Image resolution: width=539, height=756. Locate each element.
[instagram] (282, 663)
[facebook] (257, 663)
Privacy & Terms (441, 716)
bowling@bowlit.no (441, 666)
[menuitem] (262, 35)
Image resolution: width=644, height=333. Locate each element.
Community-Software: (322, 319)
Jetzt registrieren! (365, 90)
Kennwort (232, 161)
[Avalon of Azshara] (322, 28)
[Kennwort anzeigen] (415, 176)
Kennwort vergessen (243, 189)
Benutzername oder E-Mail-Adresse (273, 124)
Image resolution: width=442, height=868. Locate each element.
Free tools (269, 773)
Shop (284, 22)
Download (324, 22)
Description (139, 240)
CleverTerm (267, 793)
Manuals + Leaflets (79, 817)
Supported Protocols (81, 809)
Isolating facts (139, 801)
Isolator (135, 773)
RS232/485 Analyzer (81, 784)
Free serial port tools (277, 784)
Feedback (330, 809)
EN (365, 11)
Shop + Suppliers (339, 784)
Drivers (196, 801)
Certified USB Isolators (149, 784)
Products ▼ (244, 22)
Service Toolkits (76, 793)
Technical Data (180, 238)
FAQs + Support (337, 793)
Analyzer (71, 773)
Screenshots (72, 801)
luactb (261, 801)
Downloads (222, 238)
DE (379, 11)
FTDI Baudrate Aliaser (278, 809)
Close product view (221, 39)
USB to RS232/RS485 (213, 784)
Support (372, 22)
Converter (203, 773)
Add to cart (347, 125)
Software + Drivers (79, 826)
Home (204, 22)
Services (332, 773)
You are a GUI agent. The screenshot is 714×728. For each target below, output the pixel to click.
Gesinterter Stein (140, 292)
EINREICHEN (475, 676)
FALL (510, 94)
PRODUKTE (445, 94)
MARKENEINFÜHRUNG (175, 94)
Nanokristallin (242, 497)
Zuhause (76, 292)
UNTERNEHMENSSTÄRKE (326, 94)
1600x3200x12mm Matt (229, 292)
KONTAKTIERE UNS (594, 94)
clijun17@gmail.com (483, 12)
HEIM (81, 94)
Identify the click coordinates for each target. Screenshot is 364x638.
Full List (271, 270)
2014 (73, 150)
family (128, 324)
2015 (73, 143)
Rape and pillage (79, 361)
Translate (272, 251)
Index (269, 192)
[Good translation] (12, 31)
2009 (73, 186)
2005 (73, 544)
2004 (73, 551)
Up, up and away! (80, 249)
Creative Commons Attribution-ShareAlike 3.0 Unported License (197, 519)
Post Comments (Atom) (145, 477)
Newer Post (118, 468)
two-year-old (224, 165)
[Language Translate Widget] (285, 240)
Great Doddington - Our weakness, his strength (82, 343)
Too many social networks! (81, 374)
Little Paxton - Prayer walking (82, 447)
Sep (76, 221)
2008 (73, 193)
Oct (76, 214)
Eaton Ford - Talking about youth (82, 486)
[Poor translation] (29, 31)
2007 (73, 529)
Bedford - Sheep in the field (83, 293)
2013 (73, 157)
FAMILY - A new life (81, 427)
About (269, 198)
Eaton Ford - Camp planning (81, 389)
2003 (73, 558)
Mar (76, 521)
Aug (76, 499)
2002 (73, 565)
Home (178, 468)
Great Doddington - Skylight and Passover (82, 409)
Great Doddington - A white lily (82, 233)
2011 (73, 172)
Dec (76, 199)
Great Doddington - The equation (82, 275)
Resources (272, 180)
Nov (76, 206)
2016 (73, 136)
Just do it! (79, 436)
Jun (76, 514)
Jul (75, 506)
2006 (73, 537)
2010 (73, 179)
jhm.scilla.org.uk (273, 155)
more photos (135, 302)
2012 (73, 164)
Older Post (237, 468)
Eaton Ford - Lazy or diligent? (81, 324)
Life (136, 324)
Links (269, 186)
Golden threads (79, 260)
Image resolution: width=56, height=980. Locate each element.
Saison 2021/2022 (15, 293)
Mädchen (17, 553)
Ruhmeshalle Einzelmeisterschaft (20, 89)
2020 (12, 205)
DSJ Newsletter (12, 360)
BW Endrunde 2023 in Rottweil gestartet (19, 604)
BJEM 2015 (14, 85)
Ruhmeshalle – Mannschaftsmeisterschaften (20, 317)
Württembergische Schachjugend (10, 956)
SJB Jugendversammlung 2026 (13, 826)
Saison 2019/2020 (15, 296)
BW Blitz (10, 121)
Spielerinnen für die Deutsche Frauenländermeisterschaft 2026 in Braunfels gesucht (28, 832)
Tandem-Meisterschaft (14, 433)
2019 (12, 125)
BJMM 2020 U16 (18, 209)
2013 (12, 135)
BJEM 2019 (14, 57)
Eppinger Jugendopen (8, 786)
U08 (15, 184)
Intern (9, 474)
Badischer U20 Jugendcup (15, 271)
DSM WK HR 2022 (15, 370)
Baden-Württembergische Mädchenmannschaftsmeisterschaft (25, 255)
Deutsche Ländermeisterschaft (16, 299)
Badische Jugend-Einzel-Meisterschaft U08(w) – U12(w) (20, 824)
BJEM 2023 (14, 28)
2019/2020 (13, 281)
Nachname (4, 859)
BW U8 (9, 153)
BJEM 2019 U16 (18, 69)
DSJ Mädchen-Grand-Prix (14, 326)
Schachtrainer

· · · · ·

## What to do
Rewrite the entries from the first line down to the line holding "Shop (284, 22)", inclusive, with their request lines, and scale each answer coordinate by 1.8, rounding to whole numbers with halves rounded up. Keep the numbers in the request lines as they are, and output only those lines.

## Answer to the task
Image resolution: width=539, height=756. Locate each element.
[instagram] (508, 1193)
[facebook] (463, 1193)
Privacy & Terms (794, 1289)
bowling@bowlit.no (794, 1199)
[menuitem] (472, 63)
Image resolution: width=644, height=333. Locate each element.
Community-Software: (580, 574)
Jetzt registrieren! (657, 162)
Kennwort (418, 290)
[Avalon of Azshara] (580, 50)
[Kennwort anzeigen] (747, 317)
Kennwort vergessen (437, 340)
Benutzername oder E-Mail-Adresse (491, 223)
Image resolution: width=442, height=868. Locate each element.
Free tools (484, 1391)
Shop (511, 40)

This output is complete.